Work item:
Given the entries that follow, write out exactly the lines starting at the one containing "Task: Click the Export Report button" and ending at the one containing "Task: Click physical", both ends included, and only those.

____ Source information

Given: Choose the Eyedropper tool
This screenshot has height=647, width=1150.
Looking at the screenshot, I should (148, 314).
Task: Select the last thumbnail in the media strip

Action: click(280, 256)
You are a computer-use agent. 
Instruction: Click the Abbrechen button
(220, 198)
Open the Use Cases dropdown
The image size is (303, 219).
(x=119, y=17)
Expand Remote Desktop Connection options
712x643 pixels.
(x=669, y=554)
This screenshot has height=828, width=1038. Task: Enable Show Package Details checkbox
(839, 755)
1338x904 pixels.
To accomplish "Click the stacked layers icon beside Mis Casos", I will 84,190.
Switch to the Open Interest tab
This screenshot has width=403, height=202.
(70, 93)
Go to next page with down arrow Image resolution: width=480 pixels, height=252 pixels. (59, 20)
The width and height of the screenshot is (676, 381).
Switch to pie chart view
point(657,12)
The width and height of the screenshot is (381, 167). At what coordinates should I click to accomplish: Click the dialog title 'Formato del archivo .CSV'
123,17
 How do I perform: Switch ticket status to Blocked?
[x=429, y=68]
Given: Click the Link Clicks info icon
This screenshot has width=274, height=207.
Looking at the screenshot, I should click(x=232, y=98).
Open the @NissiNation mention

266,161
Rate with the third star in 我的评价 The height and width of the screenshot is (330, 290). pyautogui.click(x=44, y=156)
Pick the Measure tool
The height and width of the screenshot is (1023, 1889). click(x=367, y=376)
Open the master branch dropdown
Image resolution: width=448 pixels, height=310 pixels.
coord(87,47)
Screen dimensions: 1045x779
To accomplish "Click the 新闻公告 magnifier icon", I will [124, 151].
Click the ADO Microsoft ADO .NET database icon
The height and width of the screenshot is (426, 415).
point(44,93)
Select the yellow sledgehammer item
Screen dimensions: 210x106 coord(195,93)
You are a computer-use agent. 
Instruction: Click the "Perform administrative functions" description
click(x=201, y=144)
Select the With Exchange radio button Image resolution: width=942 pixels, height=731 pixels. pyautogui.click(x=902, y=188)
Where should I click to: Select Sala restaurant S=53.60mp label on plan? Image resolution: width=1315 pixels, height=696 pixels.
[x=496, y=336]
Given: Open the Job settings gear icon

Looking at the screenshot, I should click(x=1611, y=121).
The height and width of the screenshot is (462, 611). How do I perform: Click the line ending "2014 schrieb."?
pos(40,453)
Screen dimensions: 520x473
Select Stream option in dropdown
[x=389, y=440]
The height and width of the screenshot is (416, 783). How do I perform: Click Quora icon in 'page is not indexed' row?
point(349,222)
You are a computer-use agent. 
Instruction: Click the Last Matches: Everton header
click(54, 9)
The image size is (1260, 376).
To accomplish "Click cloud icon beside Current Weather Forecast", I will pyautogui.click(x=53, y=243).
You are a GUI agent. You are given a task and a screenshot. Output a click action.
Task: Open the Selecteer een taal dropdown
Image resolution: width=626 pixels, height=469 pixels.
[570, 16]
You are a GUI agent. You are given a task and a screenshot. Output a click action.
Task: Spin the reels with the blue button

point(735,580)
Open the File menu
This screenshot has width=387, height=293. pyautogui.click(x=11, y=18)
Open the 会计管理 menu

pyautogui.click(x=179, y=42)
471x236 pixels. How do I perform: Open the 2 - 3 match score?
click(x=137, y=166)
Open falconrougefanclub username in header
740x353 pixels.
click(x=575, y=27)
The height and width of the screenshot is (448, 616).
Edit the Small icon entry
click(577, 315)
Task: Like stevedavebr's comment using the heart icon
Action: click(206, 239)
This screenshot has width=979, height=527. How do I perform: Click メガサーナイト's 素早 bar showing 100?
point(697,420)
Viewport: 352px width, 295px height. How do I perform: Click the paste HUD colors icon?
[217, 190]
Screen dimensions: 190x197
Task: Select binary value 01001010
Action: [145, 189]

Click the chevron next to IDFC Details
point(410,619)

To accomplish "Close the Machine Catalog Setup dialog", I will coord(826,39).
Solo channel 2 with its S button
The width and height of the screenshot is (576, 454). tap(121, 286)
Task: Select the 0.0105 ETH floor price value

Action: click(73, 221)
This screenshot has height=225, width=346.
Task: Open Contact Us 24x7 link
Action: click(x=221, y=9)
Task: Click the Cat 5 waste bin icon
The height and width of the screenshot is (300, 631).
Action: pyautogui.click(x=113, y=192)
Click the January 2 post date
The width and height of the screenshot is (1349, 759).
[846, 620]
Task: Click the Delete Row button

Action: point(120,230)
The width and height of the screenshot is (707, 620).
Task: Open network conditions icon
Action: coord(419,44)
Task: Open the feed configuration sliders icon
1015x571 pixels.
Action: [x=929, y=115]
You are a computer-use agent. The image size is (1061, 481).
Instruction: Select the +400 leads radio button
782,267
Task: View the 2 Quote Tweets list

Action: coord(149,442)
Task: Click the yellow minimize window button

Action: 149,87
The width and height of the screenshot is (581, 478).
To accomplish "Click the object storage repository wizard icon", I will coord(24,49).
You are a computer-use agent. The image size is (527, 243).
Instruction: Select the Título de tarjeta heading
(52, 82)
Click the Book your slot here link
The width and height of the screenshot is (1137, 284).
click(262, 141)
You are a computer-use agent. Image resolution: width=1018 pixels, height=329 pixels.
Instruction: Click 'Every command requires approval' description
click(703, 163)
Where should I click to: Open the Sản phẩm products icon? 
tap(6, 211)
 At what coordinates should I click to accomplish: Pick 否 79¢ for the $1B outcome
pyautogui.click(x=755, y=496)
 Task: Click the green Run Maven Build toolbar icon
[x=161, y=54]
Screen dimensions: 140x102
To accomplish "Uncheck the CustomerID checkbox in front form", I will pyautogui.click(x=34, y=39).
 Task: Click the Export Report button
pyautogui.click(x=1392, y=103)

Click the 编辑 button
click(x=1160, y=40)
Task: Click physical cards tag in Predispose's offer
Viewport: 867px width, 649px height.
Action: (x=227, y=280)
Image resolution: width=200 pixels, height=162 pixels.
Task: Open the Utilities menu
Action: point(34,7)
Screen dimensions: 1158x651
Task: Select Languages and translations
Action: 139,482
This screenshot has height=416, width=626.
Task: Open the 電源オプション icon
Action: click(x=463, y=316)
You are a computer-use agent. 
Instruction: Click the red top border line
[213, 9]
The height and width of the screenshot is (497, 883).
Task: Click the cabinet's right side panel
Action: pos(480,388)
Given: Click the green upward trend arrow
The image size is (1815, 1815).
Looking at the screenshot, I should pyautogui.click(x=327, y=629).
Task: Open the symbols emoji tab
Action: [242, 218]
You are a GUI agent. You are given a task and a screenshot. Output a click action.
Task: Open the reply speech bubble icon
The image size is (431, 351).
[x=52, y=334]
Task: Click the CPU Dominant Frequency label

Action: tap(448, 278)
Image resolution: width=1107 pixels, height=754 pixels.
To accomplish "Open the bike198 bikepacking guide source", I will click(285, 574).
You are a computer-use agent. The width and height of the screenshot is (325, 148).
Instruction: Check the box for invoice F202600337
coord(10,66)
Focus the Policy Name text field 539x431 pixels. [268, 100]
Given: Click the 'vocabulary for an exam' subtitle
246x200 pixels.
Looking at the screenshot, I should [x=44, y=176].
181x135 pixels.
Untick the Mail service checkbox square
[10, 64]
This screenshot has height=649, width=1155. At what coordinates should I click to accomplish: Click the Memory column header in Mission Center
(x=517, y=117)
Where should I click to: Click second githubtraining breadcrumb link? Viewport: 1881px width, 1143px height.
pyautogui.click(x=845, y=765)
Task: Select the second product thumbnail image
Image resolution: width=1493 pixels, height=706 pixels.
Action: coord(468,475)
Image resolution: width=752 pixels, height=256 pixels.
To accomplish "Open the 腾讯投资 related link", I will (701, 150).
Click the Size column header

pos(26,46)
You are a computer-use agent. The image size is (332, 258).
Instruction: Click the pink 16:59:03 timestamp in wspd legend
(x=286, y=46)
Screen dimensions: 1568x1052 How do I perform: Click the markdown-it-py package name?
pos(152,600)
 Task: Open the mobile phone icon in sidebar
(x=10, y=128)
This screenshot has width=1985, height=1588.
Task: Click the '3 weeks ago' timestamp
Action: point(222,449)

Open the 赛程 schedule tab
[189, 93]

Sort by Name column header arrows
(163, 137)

________

Solution to the exercise:
 Task: Click the Export Report button
pyautogui.click(x=1392, y=103)

Click the 编辑 button
click(x=1160, y=40)
Task: Click physical cards tag in Predispose's offer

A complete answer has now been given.